Alternatives are a list of possible sub-patterns which can occur at a given position. As a group the list is delimited by parenthesis while the options are delimited by a pipe |
symbol. The options should not need to be ordered. The match is dependent of the matching mode greedy or reluctant.

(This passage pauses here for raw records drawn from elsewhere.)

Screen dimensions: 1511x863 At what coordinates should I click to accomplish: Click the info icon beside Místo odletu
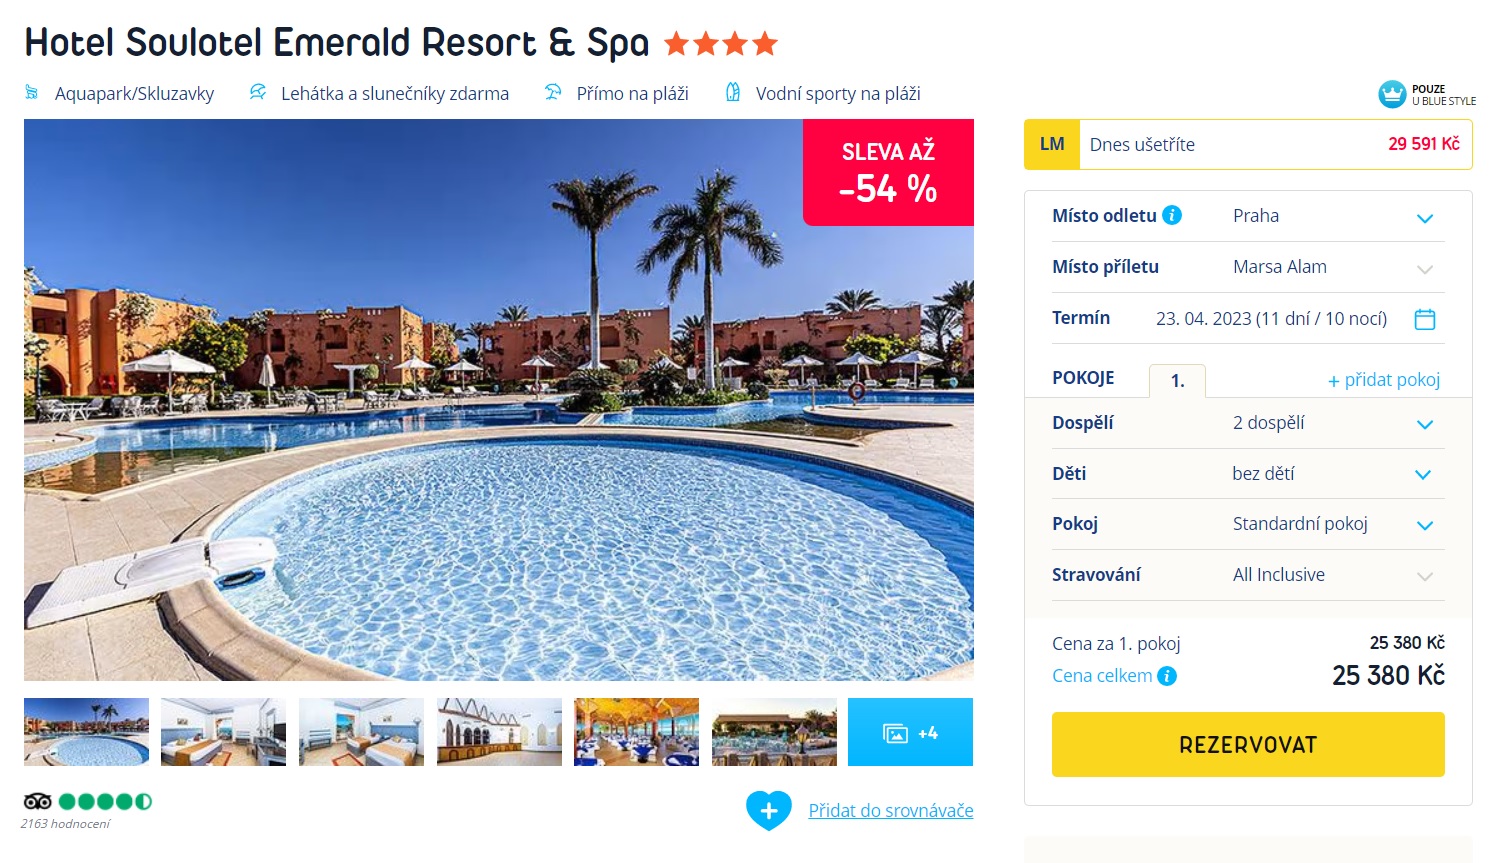point(1172,215)
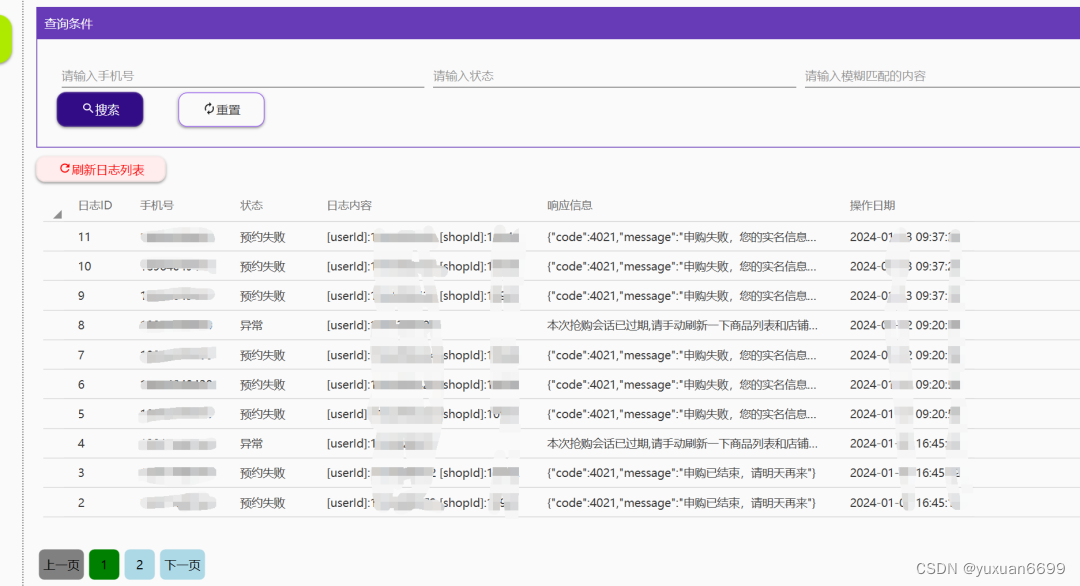This screenshot has height=586, width=1080.
Task: Click the 手机号 column header
Action: tap(157, 205)
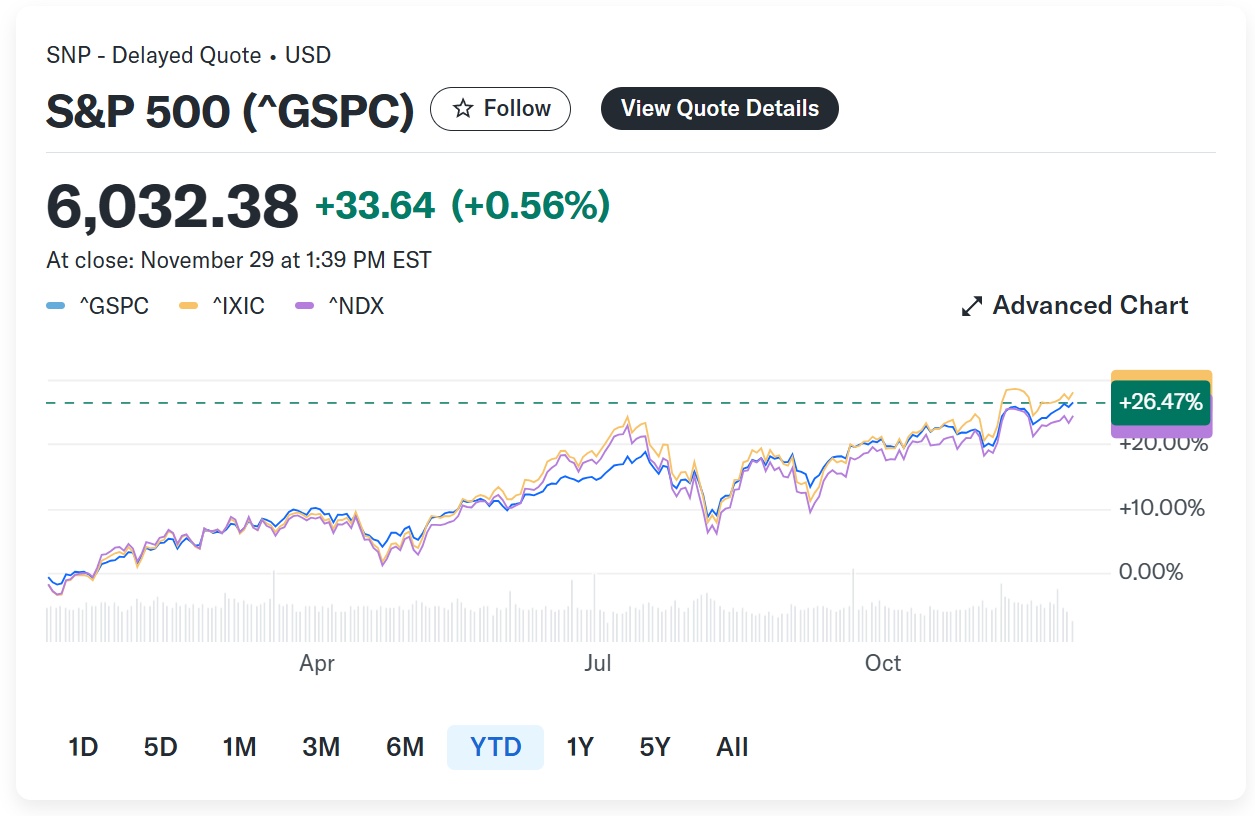Select the YTD range tab
The image size is (1255, 816).
[x=496, y=747]
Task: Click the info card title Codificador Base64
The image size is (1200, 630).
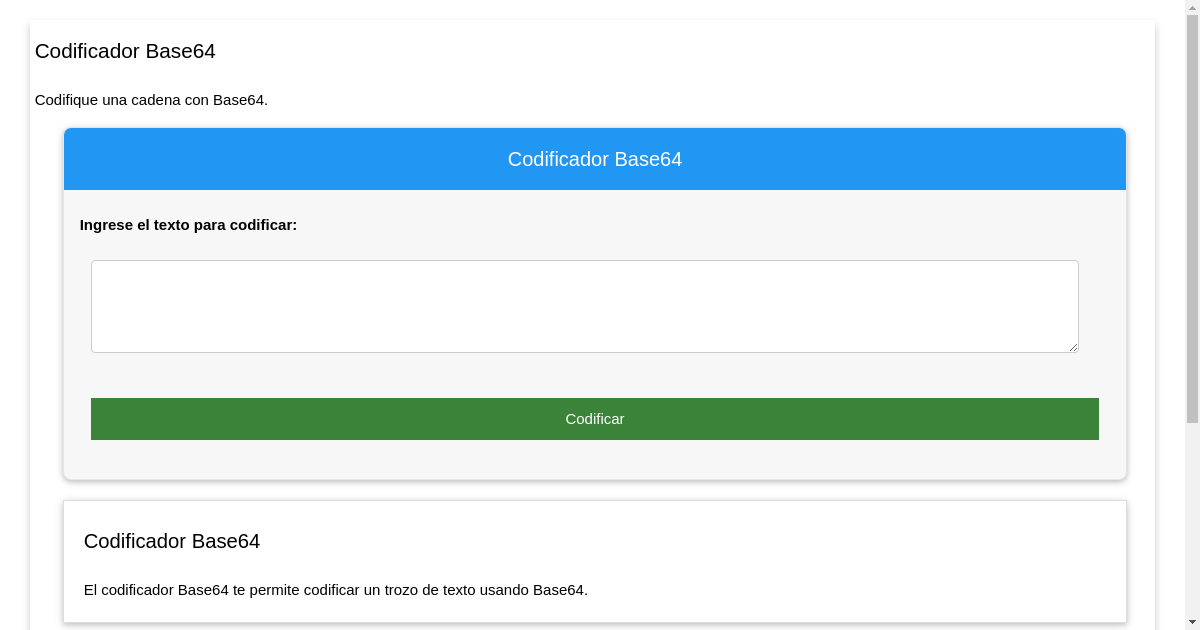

>>> pattern = '(pos="IN") (raw="a" raw="tea" | raw="a" raw="cup" raw="of" raw="coffee" | raw="an" raw="orange" raw="juice" ) ([!pos=";"])'
>>> data = [ {'raw':'Over', 'pos':'IN'},
{'raw':'a', 'pos':'DT' },
{'raw':'cup', 'pos':'NN' },
{'raw':'of', 'pos':'IN'},
{'raw':'coffee', 'pos':'NN'},
{'raw':',', 'pos':','},
{'raw':'Mr.', 'pos':'NNP'},
{'raw':'Stone', 'pos':'NNP'},
{'raw':'told', 'pos':'VBD'},
{'raw':'his', 'pos':'PRP$'},
{'raw':'story', 'pos':'NN'} ]
>>>pyrata_re.search(pattern, data).group(2)
[{'pos': 'DT', 'raw': 'a'}, {'pos': 'NN', 'raw': 'cup'}, {'pos': 'IN', 'raw': 'of'}, {'pos': 'NN', 'raw': 'coffee'}]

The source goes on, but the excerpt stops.